[Sigia-l] Learnability and its impact on testing

Sun Sep 21 22:36:11 EDT 2003

As part of my Masters in Human Factors course we have recently been 
having an online discussion regarding covariance and learnability which 
I thought I would share with subscribers of this list.

 >>Lecturer wrote:
 >>"In a nutshell, covariance is variation in a sample that you cant get 
rid of using ordinary experimental controls eg participant selection, 
task structure, task allocation. You cant get rid of it because it is an 
inherent part of the people involved in the experiement. For example you 
cant control what people learn, their age, their gender, their experience.

 >>For example you what to see whether there is a difference in user 
performance using a one website prototype compared to another prototype 
for a specialist group like say geothermal physicists...

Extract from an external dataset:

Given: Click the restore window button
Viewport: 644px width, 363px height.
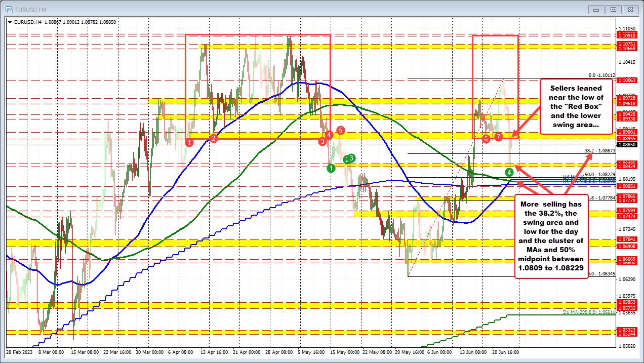Looking at the screenshot, I should point(613,9).
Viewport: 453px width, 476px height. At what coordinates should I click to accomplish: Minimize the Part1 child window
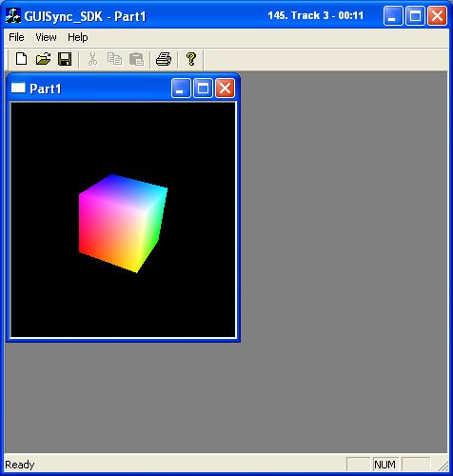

 >>You recruit as many of them as you can and you give them tasks on the 
first prototype design and you measure variables such as accuracy and 
errors and satisfaction.  Then you want to give them the second design. 
BUT when you give them the second prototype (content in both is
exactly the same) they have learnt something, for example what the 
content is, from having been exposed to the first prototype. So the 
second prototype will have an unfair advantage. Sadly you cant get rid 
of this learning but you can estimate its effect if any. This is where 
Analysis of Covariance (ANCOVA) comes in.  Analysis of Variance 
(ANOVA).... allows you to statistically partition out the effects of 
covariates so that you can see any differences associated with the 
experimental conditions 'as if' there was no learning, experience etc. "

My response:
Having done a fair bit of prototype and information architecture 
testing, I have actually noted that test participants can skew results 
even in a single test session because they have learnt something. I have 
also found that the rate of learning differs and resulting accuracy of 
results differs substantially depending on the test participant.  As 
such, I am not convinced that the learning variable can be easily 
quantified and the results adjusted accordingly.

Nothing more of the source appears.